Well, that wasn’t a very good start to the New Year.
“How was it for you?” people ask politely.
“Lovely, thanks, and for you?” I’m supposed to reply.
But that would be a lie. So far it’s been a miserable 2013.
It started on the train back from London on New Year’s Eve. We’d had a jolly seasonal family outing to Shrek The Musical. Don’t laugh: I actually enjoyed it. I thought it was going to be awful, so we had a boozy family lunch beforehand – 16 of us, from Granny to Izzy - and I thought: after three glasses of Chianti, what could Shrek do to me other than send me to sleep?
In the theatre I gave everyone instructions to wake me if I snored or dribbled and waited to nod off.

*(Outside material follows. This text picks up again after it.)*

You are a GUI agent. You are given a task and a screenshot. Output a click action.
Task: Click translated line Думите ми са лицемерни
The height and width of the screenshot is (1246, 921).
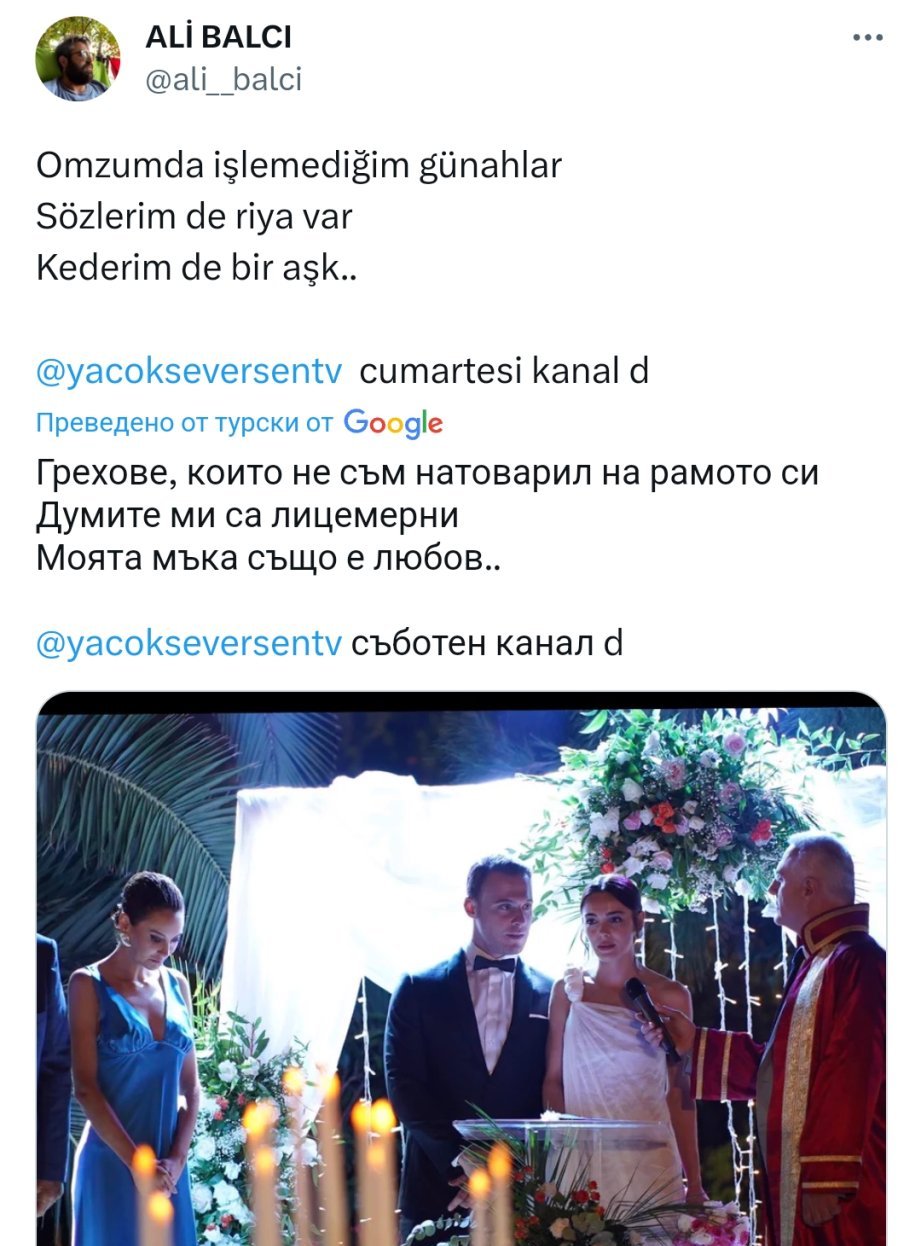tap(247, 516)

I normally hate musical theatre: the posturing and the stagey singing, the chorus smiling maniacally, just as they were taught in stage school. But Shrek was so – how can I describe it? It certainly wasn’t moving, or imaginative, or dramatic or inspiring; the cast wasn’t particularly talented, the narrative was predictable (Izzy has made me see the movie at least fifty times), neither the tunes nor the performances were show-stopping.
So why didn’t I hate it?
It was the sheer professionalism of the thing: it was like the best pantomime you’ve ever seen, but without the terrible jokes. It was a thoroughly well made piece of theatre, and it had a fantastic dragon that needed five grownups to operate, and which flew down from the ceiling and made us all jump. And a big, live band that made us tap our feet and clap along. Izzy sat through the entire two hours and loved every second, particularly when Princess Fiona went green. It was funny, and the Chianti lasted right through to the end. It was, as a critic might say, Shrektacular.

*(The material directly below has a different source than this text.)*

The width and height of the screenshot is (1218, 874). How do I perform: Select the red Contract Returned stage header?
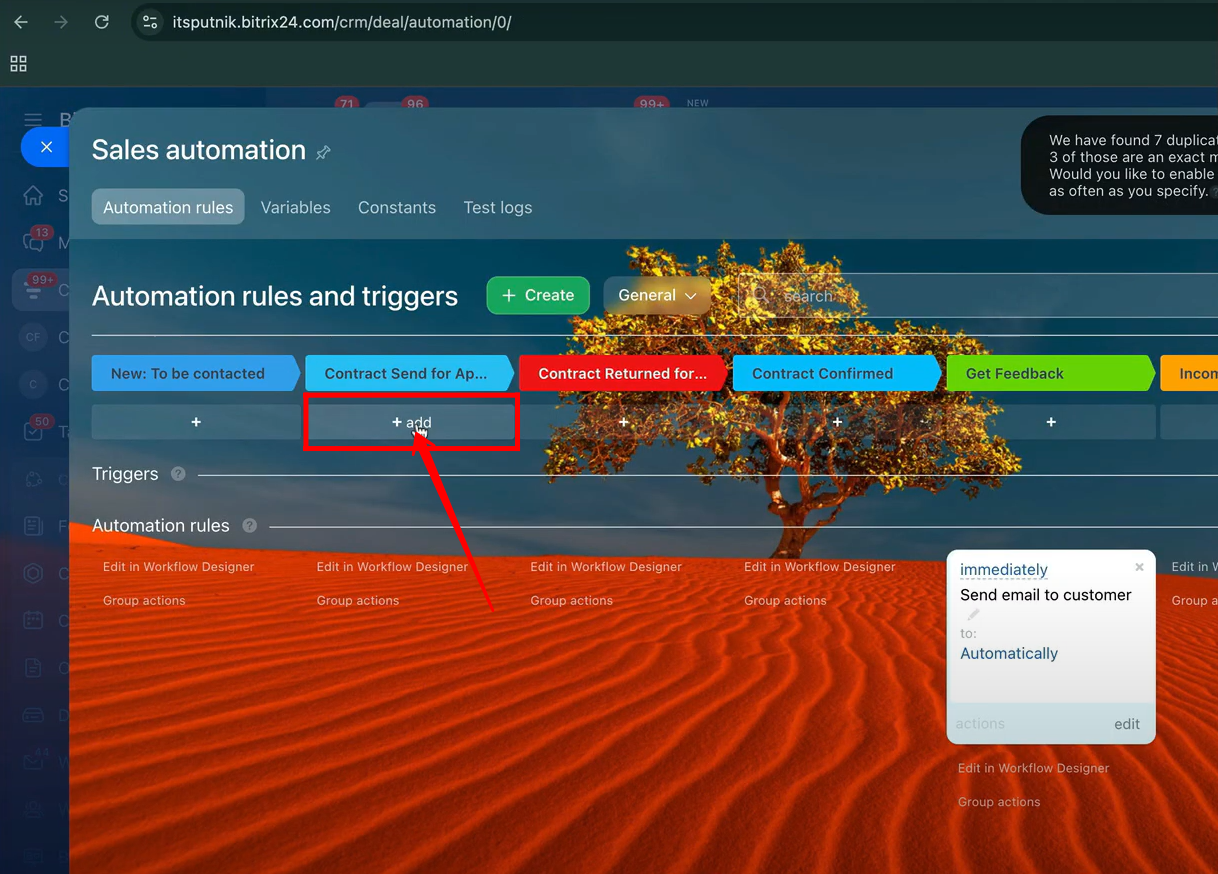point(622,374)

The day before, we had sat down with a video of the new Les Miserables film, which opens in cinemas later this week. Now that was another musical experience I was dreading. The stage show of Les Mis is everything that Shrek isn’t: it has great tunes, a well-constructed story, social relevance: it’s probably the most over-the-top, melodramatic piece of nonsense in the past 25 years. Oh, the tears I have shed for Fantine and Jean Valjean. I couldn’t imagine how a feature film could do anything but ruin it.
But, I kid you not, it’s wonderful. If you only see one film in 2013, make it Les Miserables. Sure, it’s weird when the actors say hello to each other in song – that takes a bit of getting used to. And I don’t think Russell Crowe will have it in the list of his top five performances: he kind of shouts his way through the lyrics.

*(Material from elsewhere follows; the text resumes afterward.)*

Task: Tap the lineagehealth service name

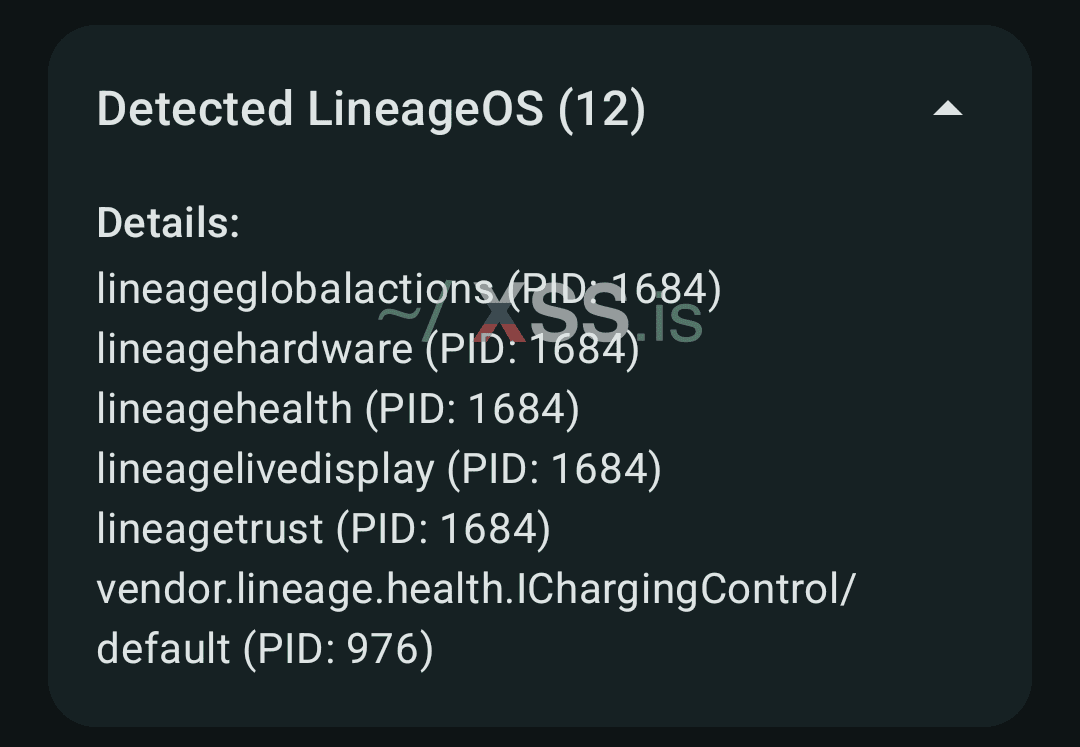Action: pos(224,409)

The director, Tom Hooper, made everyone use radio mics and captured every note, giving the singing an operatic intensity and rawness that adds to the drama and will undoubtedly give Anne Hathaway an Oscar. Oh my God, I knew she was going to die, but what a way to go: I blubbed like a baby. It took a large brandy to calm me down, and it was only the first act.
All of which should have got the new year off to a fine, if rather damp and emotionally drained, start. But then the train journey put paid to our mood. All Jo did was lift Izzy up for a split second, when she felt the pop. It was her back: a full-blown-out slipped disc on a train. And we’d barely reached Peterborough.
The poor girl had to be virtually carried onto the platform at Newcastle.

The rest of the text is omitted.